In the past, SAP customers paid for each user who accessed the SAP systems.  During software audits, customers faced compliance challenges when the SAP systems were accessed by third parties, or by digital processes and bots.  SAP is now allowing customers to license indirect access based on the number of transactions or documents processed by the system.   Customers will pay for the total number of documents the customer will have the ability to process during a 12-month period.

SAP's new licensing model for indirect/digital access charges for nine types of documents that include sales, invoices, purchase, maintenance, time management, and manufacturing quality management.  SAP claims that customers will only be charged for a document once, and that some documents will be counted as fractions of documents (20% of a document) rather than a full document.  As an example, SAP offers the following:

SAP counts only the initial documents created.  For example: a sales document created by Indirect/Digital Access is automatically processed in the Digital Core resulting in the creation of invoice, material or financial documents.  SAP would charge only for the sales documents initially created and not for the subsequent documents.

To calculate the total license fee owed, a customer will be required to identify the document type, the document type multiplier, and the total number of documents in that document type the customer processed during the 12-month licensing period.  SAP has indicated that it will offer discounts for licenses that include processing larger numbers of documents.  Although it is not entirely clear, it appears that SAP will require customer to true up if the actual indirect access usage exceeded the licensed usage.

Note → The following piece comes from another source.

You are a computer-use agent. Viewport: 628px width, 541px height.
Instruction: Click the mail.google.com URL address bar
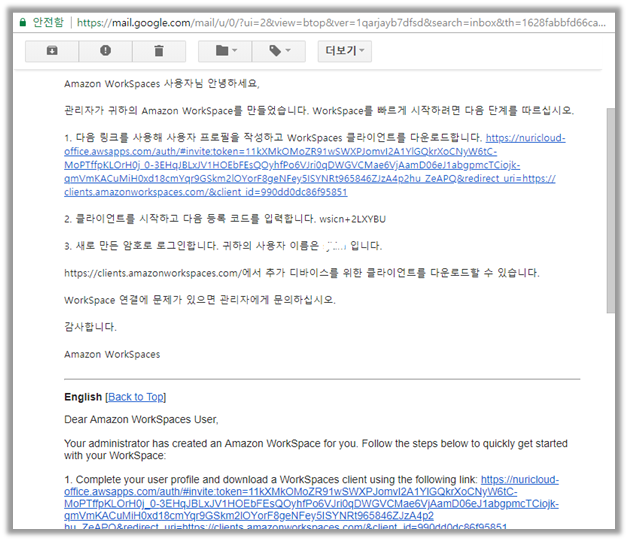(x=340, y=18)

SAP advises customers that they can keep their current SAP license terms, exchange existing direct access licenses for indirect access licenses, or convert existing contracts to a new, consolidated contract.  Each customer should carefully evaluate all of its use cases related to the SAP products that now offer licensing for indirect access to determine whether a license exchange or a contract conversion make sense given all of its business objectives.  Customers converting to SAP's cloud offerings may request that previously paid fees be applied to the purchase of cloud products.